**Trecho**

Julio Groppa Aquino é professor da Faculdade de Educação da Universidade de São Paulo. Foto: Gisele Rocha
Julio Groppa Aquino é professor da Faculdade de Educação da Universidade de São Paulo

Das poucas certezas que restam atualmente sobre o trabalho de educar, um princípio é incontestável: a capacitação do educador nunca é adquirida por completo, uma vez que ela jamais se esgota.

Quase todo o desenvolvimento profissional deverá ocorrer, portanto, durante o próprio exercício do ofício, naquilo que se convencionou chamar de formação contínua ou em serviço.

Dada sua efemeridade e fragmentação, os congressos e os encontros profissionais são a menos significativa das várias modalidades da formação contínua. Mesmo assim, eles vêm ocorrendo de Norte a Sul do país com uma freqüência admirável. O fato deveria ser comemorado, não fosse pelo que neles se oferta ou pelas estratégias de alguns conferencistas tidos como "celebridades".

Basta um contato superficial com os programas de tais congressos para uma evidência saltar aos olhos: os temas enfocados não refletem de forma alguma a realidade das escolas. Abordar temas do tipo hiperatividade, agressividade, criatividade ou auto-estima pode até suscitar algum interesse informativo genérico. Mas, definitivamente, não é esse o papel da formação continuada.

Outro dado curioso é a procedência profissional de tais "celebridades". Psicanalistas, médicos, jornalistas, administradores e até empresários são convidados a dissertar sobre questões que, em tese, teriam alguma relação analógica com o universo pedagógico. Terão mesmo? Duvido.

Reflexões sóbrias ou corajosas são artigos em extinção nesse rentável mercado de congressos e assemelhados

Nesses encontros, as temáticas espinhosas da profissão são escamoteadas e alguns hábitos suspeitos dos educadores quase nunca são interpelados, sob pena de não agradar ao público pagante. E caso algum palestrante mais idôneo se aventure a fazê-lo, é bem possível que boa parte da platéia se retire em busca de "novidades" menos incômodas.

**Dados fornecidos**
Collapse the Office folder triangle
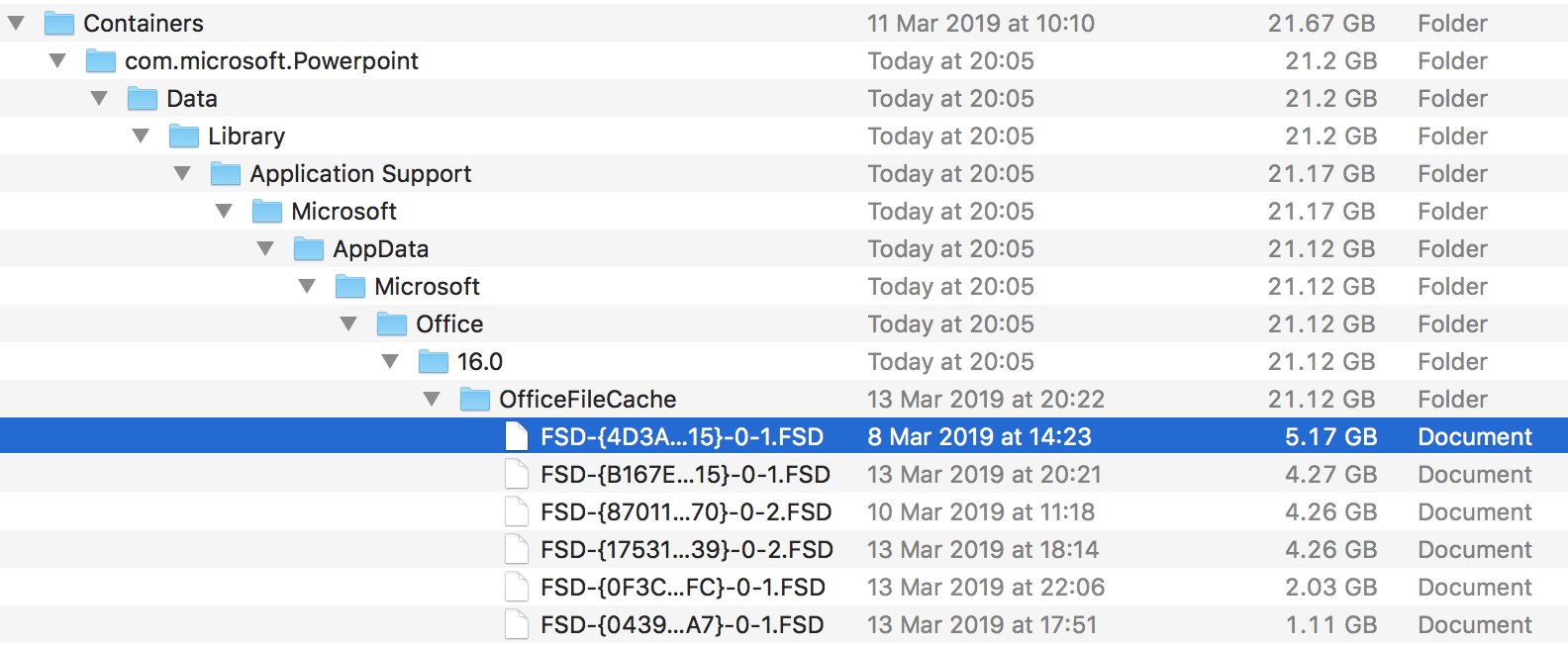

**O que fazer**
Prossiga o trecho sobre os congressos de formação contínua de educadores a partir do ponto em que ele termina.

**Resposta**
Com o intuito de atender a esse apelo consumista, alguns desses mascates sem juízo especializaram-se em estratégias oportunistas de interlocução com o professorado. Uma delas se dá pelo louvor exagerado; outra, pelo riso frouxo; outra ainda, pela comoção descabida; e a mais grave de todas, pela catarse irresponsável. Reflexões sóbrias ou corajosas são artigos em extinção nesse rentável mercado de congressos e assemelhados.

A verdadeira formação contínua se dá quando, juntos, os profissionais da educação se dispõem a construir consensos éticos sobre o que é educar num contexto democrático. Senão, trata-se de desperdício de tempo e de esforços.

O trabalho de edificação dessa nova consciência só se tornará possível à medida que os educadores optarem, coletivamente, por arregaçar as mangas do pensamento. Ninguém pode fazê-lo por nós ou a despeito de nós.

E se é verdade que temos de arcar com uma certa angústia face às incertezas da profissão no presente, é bem verdade também que merecemos interlocutores que pensem o ofício com sofisticação. Bons educadores talvez, e tão-somente.